The records START

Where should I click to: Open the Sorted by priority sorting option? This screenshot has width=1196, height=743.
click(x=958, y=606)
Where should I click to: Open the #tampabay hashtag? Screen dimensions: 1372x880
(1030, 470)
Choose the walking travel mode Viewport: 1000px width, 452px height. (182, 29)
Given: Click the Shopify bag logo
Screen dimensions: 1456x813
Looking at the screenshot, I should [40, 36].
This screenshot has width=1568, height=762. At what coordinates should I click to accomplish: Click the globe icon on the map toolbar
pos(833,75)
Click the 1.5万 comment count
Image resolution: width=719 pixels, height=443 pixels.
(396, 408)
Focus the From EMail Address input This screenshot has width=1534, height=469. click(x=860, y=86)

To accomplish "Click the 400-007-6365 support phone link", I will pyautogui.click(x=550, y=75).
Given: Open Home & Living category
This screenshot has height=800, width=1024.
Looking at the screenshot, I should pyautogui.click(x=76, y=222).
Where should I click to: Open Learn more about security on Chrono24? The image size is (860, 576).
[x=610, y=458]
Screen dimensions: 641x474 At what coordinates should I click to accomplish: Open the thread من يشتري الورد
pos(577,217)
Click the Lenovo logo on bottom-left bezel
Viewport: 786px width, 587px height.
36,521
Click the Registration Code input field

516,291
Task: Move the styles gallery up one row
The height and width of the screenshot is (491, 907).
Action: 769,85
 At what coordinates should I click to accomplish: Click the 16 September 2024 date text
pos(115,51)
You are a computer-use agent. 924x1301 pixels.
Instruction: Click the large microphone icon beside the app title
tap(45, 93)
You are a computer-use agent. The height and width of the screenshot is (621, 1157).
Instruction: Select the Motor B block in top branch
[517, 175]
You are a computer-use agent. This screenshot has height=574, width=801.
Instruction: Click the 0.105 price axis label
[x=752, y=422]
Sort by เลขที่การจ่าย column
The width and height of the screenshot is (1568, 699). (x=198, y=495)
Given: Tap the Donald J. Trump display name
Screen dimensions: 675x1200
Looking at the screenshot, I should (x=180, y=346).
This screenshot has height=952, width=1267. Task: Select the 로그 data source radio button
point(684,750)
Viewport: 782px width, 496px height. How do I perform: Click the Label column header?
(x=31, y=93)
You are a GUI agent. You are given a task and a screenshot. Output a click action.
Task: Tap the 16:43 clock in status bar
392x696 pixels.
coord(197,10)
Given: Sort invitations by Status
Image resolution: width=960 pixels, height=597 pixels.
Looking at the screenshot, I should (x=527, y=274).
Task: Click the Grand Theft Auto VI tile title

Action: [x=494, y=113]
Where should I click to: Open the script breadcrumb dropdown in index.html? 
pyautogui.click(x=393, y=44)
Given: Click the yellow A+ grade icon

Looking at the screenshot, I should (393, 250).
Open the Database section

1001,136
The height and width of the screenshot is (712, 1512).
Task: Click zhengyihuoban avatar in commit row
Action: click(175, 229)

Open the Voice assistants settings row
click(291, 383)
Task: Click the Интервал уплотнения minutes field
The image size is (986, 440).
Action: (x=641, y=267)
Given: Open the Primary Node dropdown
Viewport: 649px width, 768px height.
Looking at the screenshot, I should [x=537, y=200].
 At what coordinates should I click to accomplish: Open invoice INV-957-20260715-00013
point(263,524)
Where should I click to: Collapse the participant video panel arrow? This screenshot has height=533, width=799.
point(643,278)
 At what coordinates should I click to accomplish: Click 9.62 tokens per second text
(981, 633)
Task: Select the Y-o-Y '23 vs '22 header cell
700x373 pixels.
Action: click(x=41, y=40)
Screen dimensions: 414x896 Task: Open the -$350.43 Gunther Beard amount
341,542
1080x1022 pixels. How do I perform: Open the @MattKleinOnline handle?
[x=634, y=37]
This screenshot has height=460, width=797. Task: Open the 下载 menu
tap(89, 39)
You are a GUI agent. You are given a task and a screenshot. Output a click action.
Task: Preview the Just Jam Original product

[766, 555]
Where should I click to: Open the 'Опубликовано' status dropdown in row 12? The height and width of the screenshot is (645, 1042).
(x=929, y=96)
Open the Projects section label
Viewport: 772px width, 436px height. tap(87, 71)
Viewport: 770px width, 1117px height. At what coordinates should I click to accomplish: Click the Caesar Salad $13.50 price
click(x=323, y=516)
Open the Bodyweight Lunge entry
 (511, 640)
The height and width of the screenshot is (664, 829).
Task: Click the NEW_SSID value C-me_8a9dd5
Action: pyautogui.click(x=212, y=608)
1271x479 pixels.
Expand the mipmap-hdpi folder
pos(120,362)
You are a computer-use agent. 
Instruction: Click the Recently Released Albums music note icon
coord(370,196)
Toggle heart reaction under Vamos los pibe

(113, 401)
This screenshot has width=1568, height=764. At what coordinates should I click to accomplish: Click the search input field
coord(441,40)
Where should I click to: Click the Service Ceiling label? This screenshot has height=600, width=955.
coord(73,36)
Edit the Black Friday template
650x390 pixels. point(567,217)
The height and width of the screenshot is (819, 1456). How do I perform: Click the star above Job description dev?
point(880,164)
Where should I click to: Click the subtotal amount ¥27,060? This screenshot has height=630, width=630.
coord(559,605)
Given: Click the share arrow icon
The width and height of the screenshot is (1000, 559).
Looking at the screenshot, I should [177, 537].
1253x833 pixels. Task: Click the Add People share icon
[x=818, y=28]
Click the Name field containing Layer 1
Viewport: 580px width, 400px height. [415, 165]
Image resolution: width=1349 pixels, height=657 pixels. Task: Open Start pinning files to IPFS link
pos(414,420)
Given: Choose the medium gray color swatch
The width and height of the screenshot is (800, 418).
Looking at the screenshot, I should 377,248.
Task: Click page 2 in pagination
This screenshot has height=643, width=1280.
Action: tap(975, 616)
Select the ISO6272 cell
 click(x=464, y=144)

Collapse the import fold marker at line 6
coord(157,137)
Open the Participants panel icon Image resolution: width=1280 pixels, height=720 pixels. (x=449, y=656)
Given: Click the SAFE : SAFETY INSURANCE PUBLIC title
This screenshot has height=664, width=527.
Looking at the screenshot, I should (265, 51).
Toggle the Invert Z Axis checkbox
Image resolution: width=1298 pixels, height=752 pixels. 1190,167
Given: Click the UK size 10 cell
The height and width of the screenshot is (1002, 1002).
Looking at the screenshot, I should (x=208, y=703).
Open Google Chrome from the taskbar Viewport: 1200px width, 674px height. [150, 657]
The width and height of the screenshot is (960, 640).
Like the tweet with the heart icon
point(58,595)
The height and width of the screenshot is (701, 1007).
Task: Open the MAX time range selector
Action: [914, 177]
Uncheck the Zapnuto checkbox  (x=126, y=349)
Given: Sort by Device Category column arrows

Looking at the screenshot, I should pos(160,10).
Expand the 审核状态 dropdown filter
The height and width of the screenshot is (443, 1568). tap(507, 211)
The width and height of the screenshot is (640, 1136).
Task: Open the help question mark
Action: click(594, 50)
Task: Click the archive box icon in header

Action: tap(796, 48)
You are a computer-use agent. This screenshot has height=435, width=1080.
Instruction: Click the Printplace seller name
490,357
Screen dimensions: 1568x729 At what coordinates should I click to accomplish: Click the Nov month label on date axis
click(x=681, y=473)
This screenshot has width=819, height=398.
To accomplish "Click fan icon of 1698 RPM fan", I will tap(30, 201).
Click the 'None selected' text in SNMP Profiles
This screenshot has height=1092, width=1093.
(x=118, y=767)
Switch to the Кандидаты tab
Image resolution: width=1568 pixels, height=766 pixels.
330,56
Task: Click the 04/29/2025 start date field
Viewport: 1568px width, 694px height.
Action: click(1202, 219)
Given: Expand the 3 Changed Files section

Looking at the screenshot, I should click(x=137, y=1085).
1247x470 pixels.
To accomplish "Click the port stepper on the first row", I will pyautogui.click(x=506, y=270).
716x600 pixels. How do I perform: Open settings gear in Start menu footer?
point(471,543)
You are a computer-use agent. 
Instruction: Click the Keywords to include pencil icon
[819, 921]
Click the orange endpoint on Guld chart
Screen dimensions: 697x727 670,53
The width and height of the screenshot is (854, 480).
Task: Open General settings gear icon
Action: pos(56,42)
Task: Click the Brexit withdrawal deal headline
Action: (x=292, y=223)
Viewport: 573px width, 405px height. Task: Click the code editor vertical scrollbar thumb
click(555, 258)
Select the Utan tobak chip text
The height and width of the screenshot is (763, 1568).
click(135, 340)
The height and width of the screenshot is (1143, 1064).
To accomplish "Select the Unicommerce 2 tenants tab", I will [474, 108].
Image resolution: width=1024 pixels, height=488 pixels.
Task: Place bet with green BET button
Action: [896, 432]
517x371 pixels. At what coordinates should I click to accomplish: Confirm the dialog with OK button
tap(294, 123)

The records END

Task requirements => Using the records given above, list every line that includes the word "Choose".

Reply to the task =>
Choose the walking travel mode Viewport: 1000px width, 452px height. (182, 29)
Given: Choose the medium gray color swatch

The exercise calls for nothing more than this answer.